There are two types of bar charts: geom_bar() and geom_col() in ggplot. geom_bar() makes the height of the bar proportional to the number of cases in each group, while the height of the bar in geom_col represent values in the data. In our case, since we already computed the frequency count and we want the bar height to represent the value in the dataset, geom_col() is used.

ggplot(data=freq_cum, 
        aes(x = `Sub-Category`, y = Returns)) +
       geom_col(fill = "light blue") 

As the bars are plotted in alphabetical order by default, the reorder function in Base R is used to sort the bars based on the count of the returns in decreasing order.

g1 <- ggplot(data=freq_cum, 
        aes(x = reorder(`Sub-Category`, -Returns), y = Returns)) +
        geom_col(fill = "light blue") +
        xlab("Sub-Category")
g1

Plotting cumulative frequency line

Next, geom_point from ggplot2 package is added to use points to represent the cumulative frequency, and geom_line is added to connect the points.

g2 <- g1 + 
      geom_point(aes(y = `cumfreq`), colour = 'orange', size = 2) +
      geom_line(aes(y = `cumfreq`), colour = 'orange', group = 1) 
g2

Formatting the Chart to improve visualisation

Lastly, a secondary y-axis is added using sec_axis, which basically adds a new y-axis by transforming the primary y-axis using a coefficient.
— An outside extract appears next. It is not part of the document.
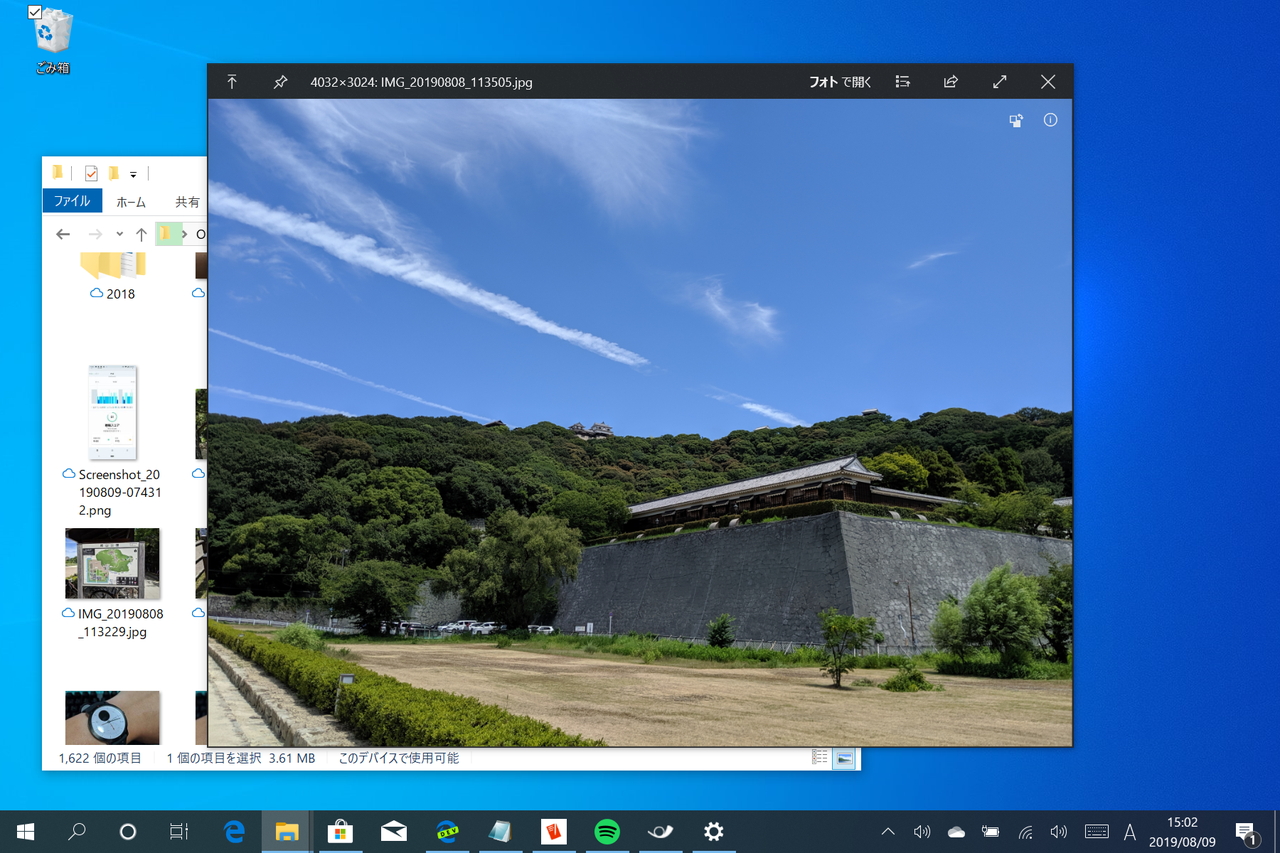
Task: Switch Explorer to details view
Action: pyautogui.click(x=818, y=758)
After some trial and error, a coefficient of 0.18 is selected i.e. primary y-axis is multiplied by 0.18 to get the secondary y axis. The corresponding values of the cumulative frequency also needs to be transformed using the coefficient.

Using geom_hline, a reference line representing 80% is added to make it clearer which are the sub-categories that contribute 80% of the returns.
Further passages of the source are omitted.